Contexte[modifier | modifier le code]

Le pays d'Ahanta, dans ce qui est aujourd'hui la région occidentale de la République du Ghana, comprend une puissance régionale sous la forme d'une confédération de chefferies qui entre en contact précoce avec les nations européennes s'installant sur la Côte de l'Or à des fins commerciales[1].

Au XVIIe siècle, les Compagnie hollandaise des Indes occidentales, les colonies portugaises et la Compagnie suédoise d'Afrique sont concurrentes dans la région Ahanta sur la Côte de l'Or.
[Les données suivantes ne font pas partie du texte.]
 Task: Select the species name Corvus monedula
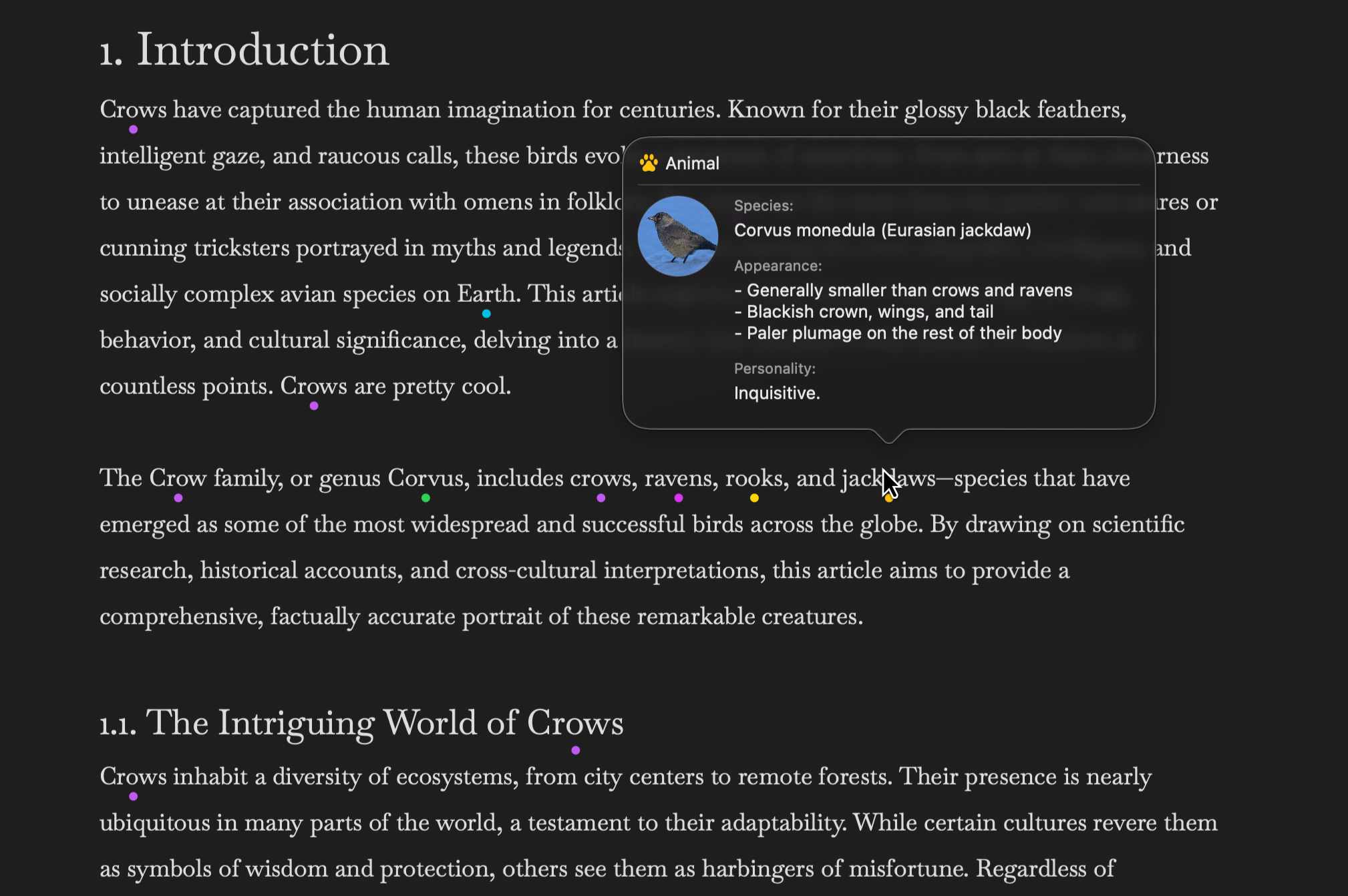[x=882, y=230]
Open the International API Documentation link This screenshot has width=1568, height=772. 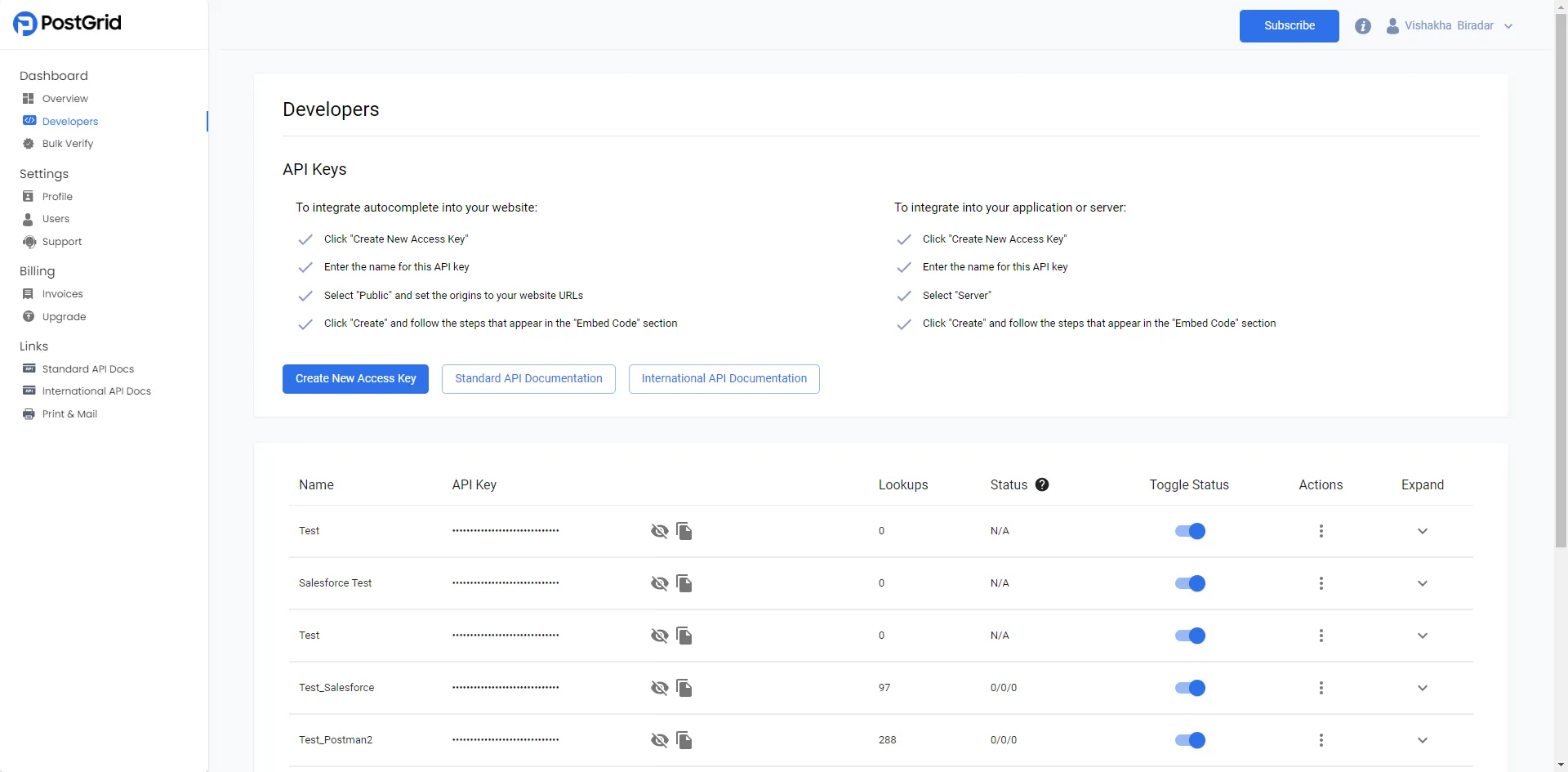click(724, 378)
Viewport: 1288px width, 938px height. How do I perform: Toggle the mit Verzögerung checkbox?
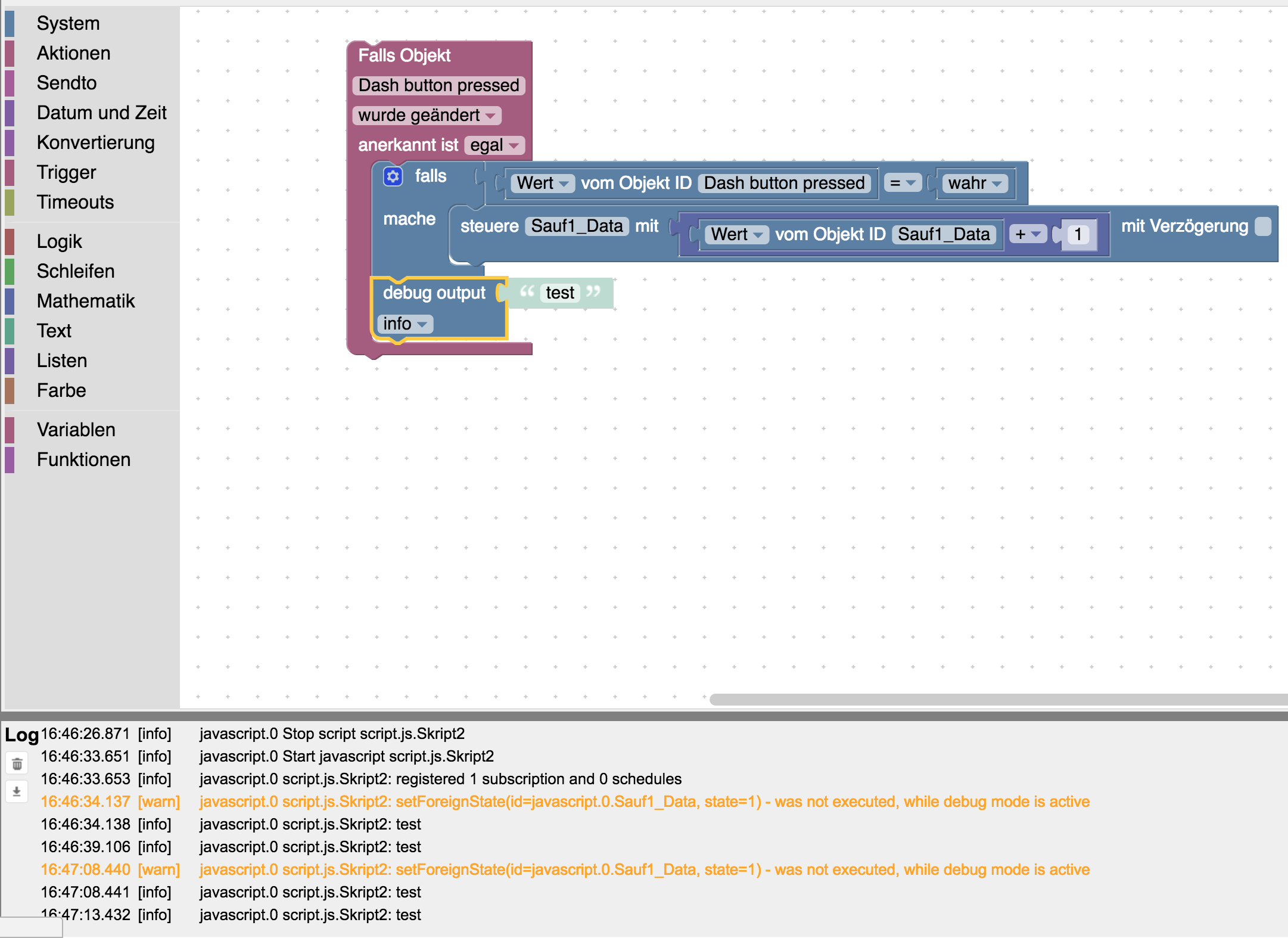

Au début du XVIIe siècle, le Portugal possède quelques comptoirs ainsi qu'un Fort à Elmina, à l'extrémité du territoire Ahanta. Les Hollandais refusent de reconnaître le monopole Portugais défini par les Traité de Tordesillas et Traité d’Alcáçovas et s'emparent du Fort d'Elmina en 1637 durant la guerre néerlando-portugaise. Afin de chasser les Portugais, les activités des hollandais s'étendent vers l'ouest, en territoire Ahanta[2]. Ils développent un comptoir dans ville voisine d'Axim depuis 1642, tandis que les Suédois s'installent à Butre en 1650. Les puissances européennes s'allient aux États et chefs africains afin d'acquérir une domination durable dans la région.

Dans leurs efforts pour déloger les Suédois de Butre, les Néerlandais nouent différentes alliances tactiques avec les chefferies d'Ahanta et le Grand Inkassa (en) (ou Encasser), une entité politique peu connue[3].

Ruines du Fort Batenstein

Après que les Néerlandais aient chassé les Suédois de Butre, le directeur général de la Compagnie néerlandaise des Indes occidentales, dont le siège est à St. George de la Mine, dans le centre de la Côte de l'Or, décide qu'il serait avantageux de négocier un traité avec la politique locale afin d'établir une relation de leadership pacifique à long terme. Les dirigeants d'Ahanta trouvent tout aussi avantageux de conclure un tel accord. Le traité de 1656 marque le changement définitif de juridiction européenne dans la région jusqu'en 1872[4],[5].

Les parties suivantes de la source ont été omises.